Why is Beeyo Maal a cooperative?
The reasons for a cooperative model – By Luul Siciid Jaamac, Beeyo Maal Sorter and Chairwoman.
With ‘Maal’ translating to ‘Milking’, Beeyo Maal literally means the milkers of Beeyo, in other words the harvesters of Frankincense. The name describes how closely our livelihood is interwoven with the Beeyo and the trees that produce it. It is also a name connected to the name of our country – Somalia (Soomaal) – which means ‘to go and milk’.
The Beeyo Maal cooperative consists of three groups from the harvesting community of the Sanaag region of Somaliland:
Beeyo is the Somali name for frankincense and Malmal is myrrh. We have different kinds of gums and resins in Somalia, but my work primarily involves Beeyo and Malmal.
Led by women
Sorting is a job done entirely by women and the lowest paid in the entire gums and resins industry. Since starting, my wage remains the same and a promotion to supervisor comes with the same wage and no added benefits. As a result, the other sorters and I have teamed up to take on leadership positions in the newly formed Beeyo Maal cooperative.

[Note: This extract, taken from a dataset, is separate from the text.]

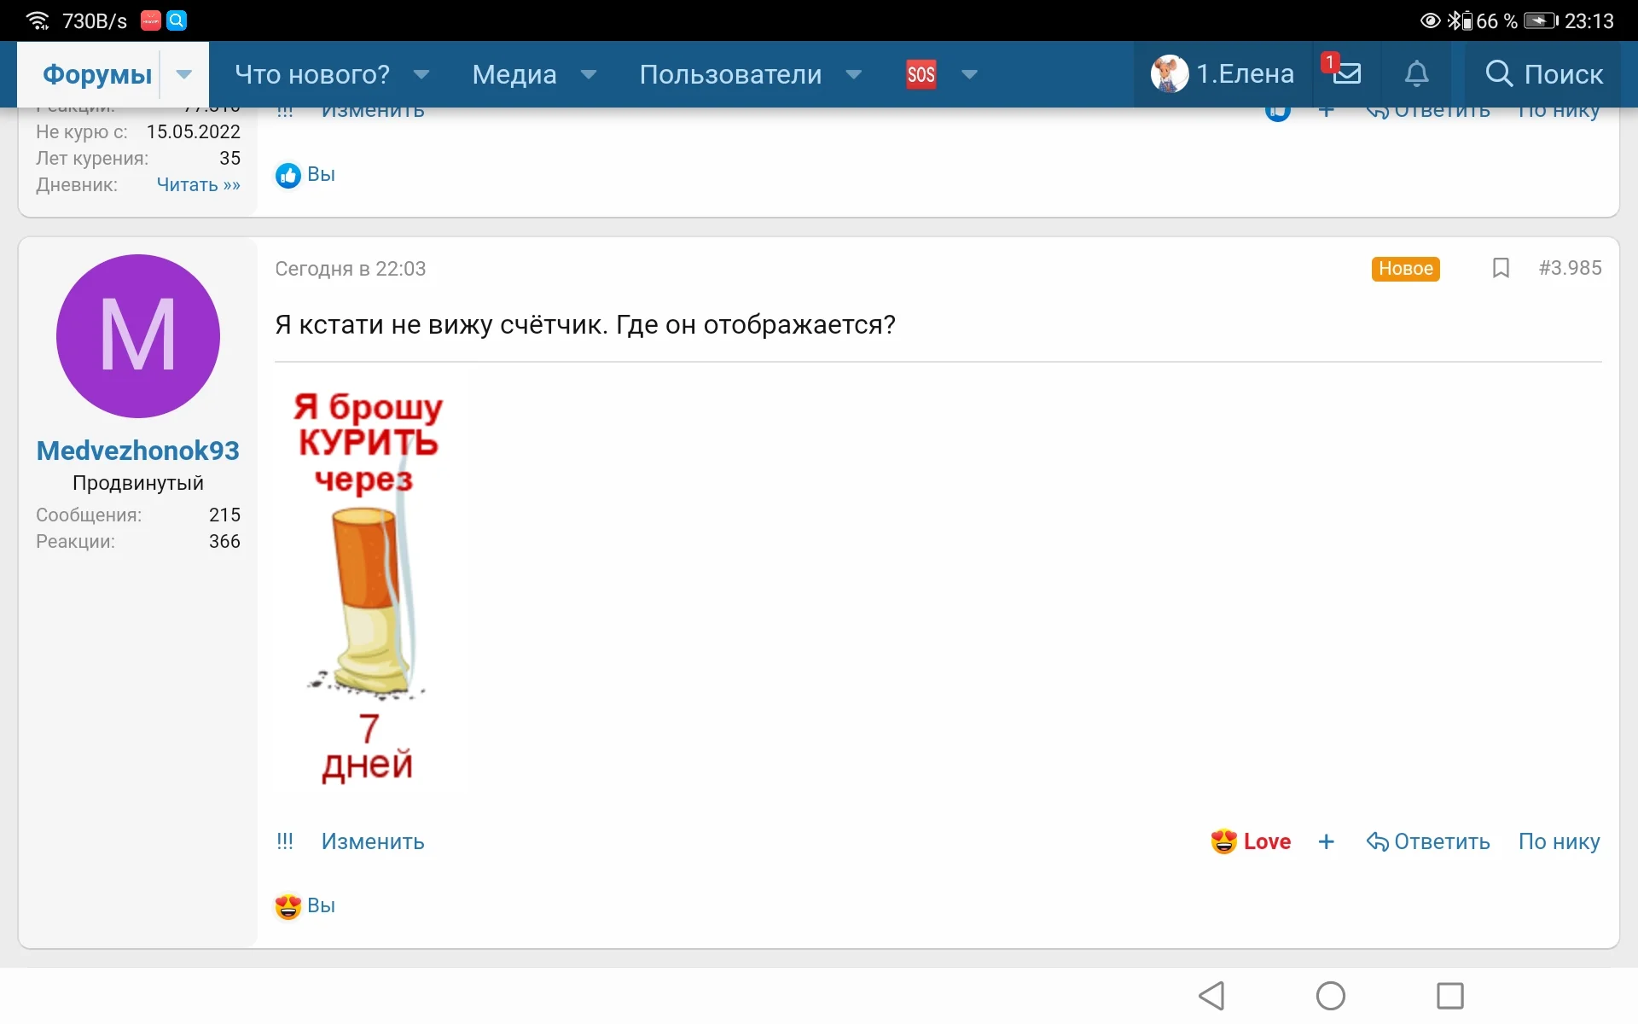Tap the heart-eyes emoji next to 'Вы'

We also joined the cooperative to strengthen women’s’ position in the industry. The Frankincense trees are passed down through generations but traditionally only inherited by the men, which is what leads the women to specialise in sorting. As we take pride in our work and the legacy left us by our mothers and grandmothers, we do not want to lose our jobs or the skills we have inherited. We just want to improve working conditions and have more of a say in how the business is run. We know that one day our resins will be recognised worldwide, and large quantities will be bought. When this happens, we want the cooperative to ensure that women are fairly compensated for their work, that the sorters can work in good conditions, and that the trees are protected for future generations.
The result of hard work
We have been working on the formation of the cooperative since August 2020. During this time we have consulted with 600 harvesters (400 landowners and 200 labourers) and 280 women sorters from many areas including, Hasasha and Madar Mogeh in Calmadow, Siraadley, Dayaxa and Doonyaha.